エロいだけじゃない、圧巻のストーリー構成
一人の少女が神父さまの前に現れたことで、神父さまの夢と現の境は徐々に曖昧になっていく。それにともない彼の抑圧していた本能と理性の境界も曖昧になる。最後は全部がひとつに爛れて、熔けてて、壊れていく。
エロさと実用性もね抜群なんですけど、ストーリーの方にも本当に救いようがなくて、ほんっとにもう、覆い被さってくるようなダークファンタジー感に惹き込まれます。
背徳と耽美と欲望の織り成す圧巻のシナリオ、としか言いようがない。
プレイなんて基本的に、玩具とかいっぱい使っちゃって女の子の人格も無視のハードなやつです。でも神父さまにもそうしないと心を保てない理由があって、先にそっちを見せられ彼に感情移入しちゃうので、普段そういうの苦手なんですけど読めちゃいましたね。

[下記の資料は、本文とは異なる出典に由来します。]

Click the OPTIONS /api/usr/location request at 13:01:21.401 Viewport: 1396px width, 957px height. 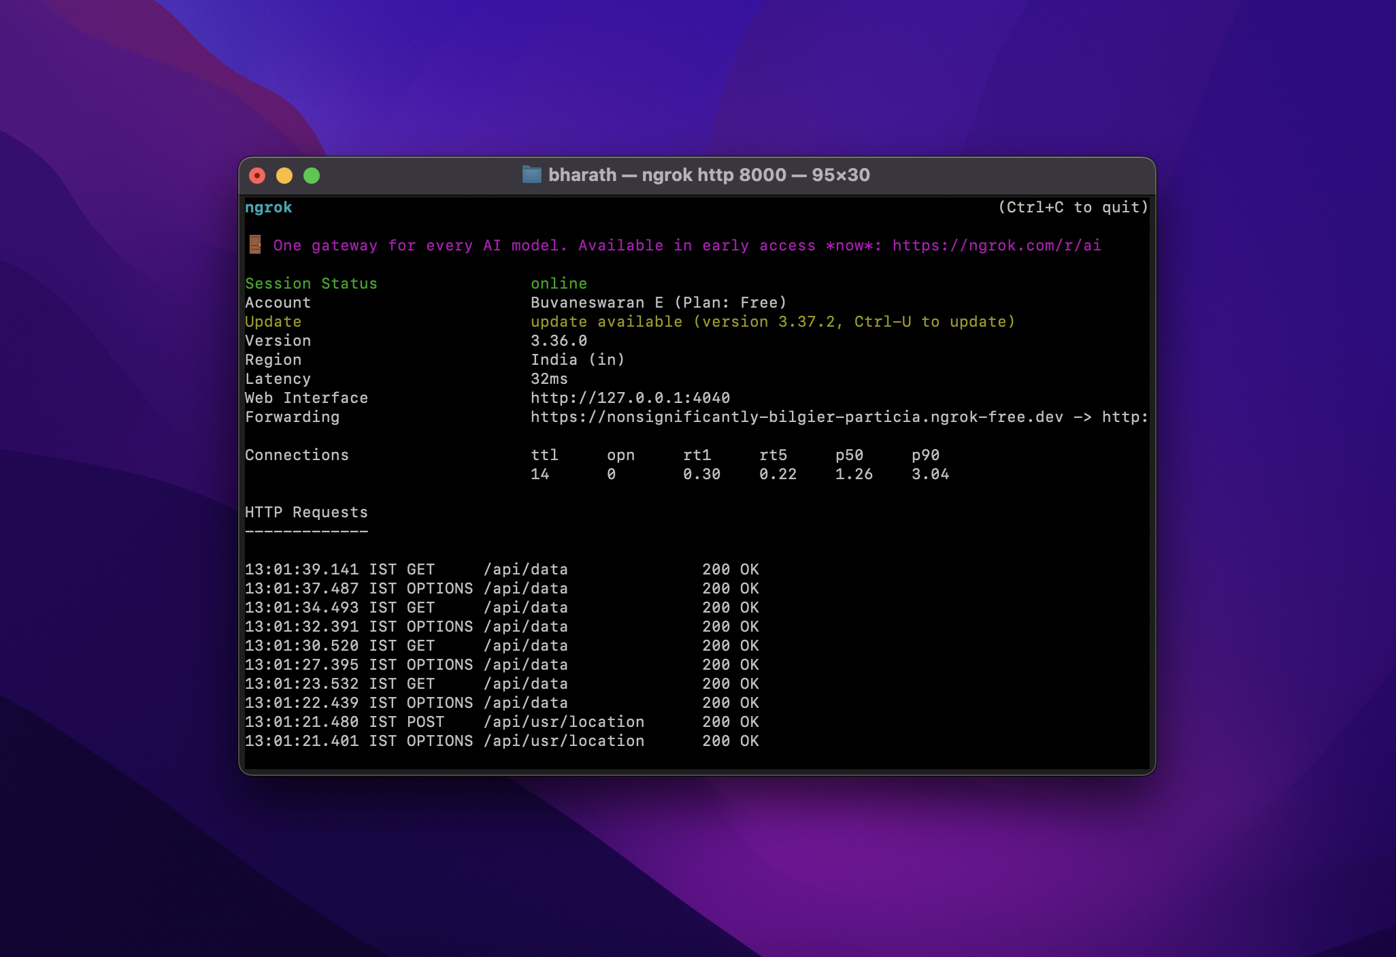502,741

読後感も重苦しい……。誰も救われていないのに、なのに、何か救いがあったような錯覚を引き起こしてしまう……。
しかしそれがいい……。
買ったのはずいぶん前ですが、好きすぎて、忘れた頃に何回か読んじゃってます。
ただえろいのだけじゃ物足りなくてストーリーを楽しみたい人、ホントにおすすめなんで是非読んで。表紙でお分かりかとおもいますが中身の作画も神ってますからね。
この作家さんの他の作品も是非読みたいのですが、本作品しかないので読み返すたびとても残念におもいます。
ある雨の夜のこと、ひとりの少女が教会にやってきた。
顔立ちは随分と若く、濡れたマントを脱ぐとわずかに膨らんだ胸が服の上からうっすらと透けて見えていた……。
そして、少女はお礼をこめて優しく迎え入れてくれた神父の頬に、そっと唇を寄せた。
――その日からだった。目を覆いたくなるような淫らな夢を見るようになったのは……。